> **About this exercise**
When you reach the line with "The image size is (2048, 952)." in the data below, begin printing lines exactly, and stop once the line with "You are a computer-use agent. The" has been printed.

> **Exercise materials**
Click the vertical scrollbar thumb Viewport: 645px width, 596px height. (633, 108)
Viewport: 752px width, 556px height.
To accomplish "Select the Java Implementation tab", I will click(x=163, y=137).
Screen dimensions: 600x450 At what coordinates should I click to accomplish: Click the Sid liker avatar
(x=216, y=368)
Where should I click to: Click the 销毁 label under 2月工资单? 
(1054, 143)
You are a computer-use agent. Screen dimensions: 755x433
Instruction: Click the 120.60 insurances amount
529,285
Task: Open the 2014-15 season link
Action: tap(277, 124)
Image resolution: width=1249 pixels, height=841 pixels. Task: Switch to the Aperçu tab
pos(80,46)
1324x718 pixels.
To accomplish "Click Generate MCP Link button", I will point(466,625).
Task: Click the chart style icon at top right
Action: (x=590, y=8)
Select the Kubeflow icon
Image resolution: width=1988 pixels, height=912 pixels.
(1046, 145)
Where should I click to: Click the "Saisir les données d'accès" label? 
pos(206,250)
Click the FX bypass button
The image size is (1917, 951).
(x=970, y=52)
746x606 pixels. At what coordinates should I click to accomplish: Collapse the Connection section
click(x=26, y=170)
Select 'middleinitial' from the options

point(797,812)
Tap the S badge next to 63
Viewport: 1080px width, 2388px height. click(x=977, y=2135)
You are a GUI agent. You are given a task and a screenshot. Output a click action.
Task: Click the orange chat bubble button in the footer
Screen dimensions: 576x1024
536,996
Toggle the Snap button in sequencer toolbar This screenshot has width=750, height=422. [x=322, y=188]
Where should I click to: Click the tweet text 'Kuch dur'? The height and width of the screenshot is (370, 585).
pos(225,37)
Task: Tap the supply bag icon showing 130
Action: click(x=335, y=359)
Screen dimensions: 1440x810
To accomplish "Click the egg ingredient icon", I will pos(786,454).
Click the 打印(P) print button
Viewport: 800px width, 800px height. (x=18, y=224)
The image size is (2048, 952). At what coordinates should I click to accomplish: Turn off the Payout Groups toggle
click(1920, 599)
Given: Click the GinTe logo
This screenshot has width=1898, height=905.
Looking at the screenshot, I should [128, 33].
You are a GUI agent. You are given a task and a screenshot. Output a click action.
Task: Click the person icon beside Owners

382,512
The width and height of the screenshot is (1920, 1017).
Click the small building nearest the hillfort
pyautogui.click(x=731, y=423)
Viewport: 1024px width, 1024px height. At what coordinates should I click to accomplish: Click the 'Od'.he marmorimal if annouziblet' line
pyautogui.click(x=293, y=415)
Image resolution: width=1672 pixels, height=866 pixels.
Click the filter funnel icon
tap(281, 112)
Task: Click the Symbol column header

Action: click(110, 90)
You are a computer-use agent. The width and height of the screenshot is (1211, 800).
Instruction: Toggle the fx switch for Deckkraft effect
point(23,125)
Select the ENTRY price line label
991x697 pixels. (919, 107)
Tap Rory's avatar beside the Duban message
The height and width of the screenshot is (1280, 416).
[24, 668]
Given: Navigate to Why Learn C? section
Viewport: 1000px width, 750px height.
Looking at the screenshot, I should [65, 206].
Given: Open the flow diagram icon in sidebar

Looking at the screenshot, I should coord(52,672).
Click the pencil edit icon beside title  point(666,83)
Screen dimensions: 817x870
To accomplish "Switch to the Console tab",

> **Answer space**
The image size is (2048, 952). At what coordinates should I click to accomplish: Turn off the Payout Groups toggle
click(1920, 599)
Given: Click the GinTe logo
This screenshot has width=1898, height=905.
Looking at the screenshot, I should [128, 33].
You are a GUI agent. You are given a task and a screenshot. Output a click action.
Task: Click the person icon beside Owners

382,512
The width and height of the screenshot is (1920, 1017).
Click the small building nearest the hillfort
pyautogui.click(x=731, y=423)
Viewport: 1024px width, 1024px height. At what coordinates should I click to accomplish: Click the 'Od'.he marmorimal if annouziblet' line
pyautogui.click(x=293, y=415)
Image resolution: width=1672 pixels, height=866 pixels.
Click the filter funnel icon
tap(281, 112)
Task: Click the Symbol column header

Action: click(110, 90)
You are a computer-use agent. The width and height of the screenshot is (1211, 800).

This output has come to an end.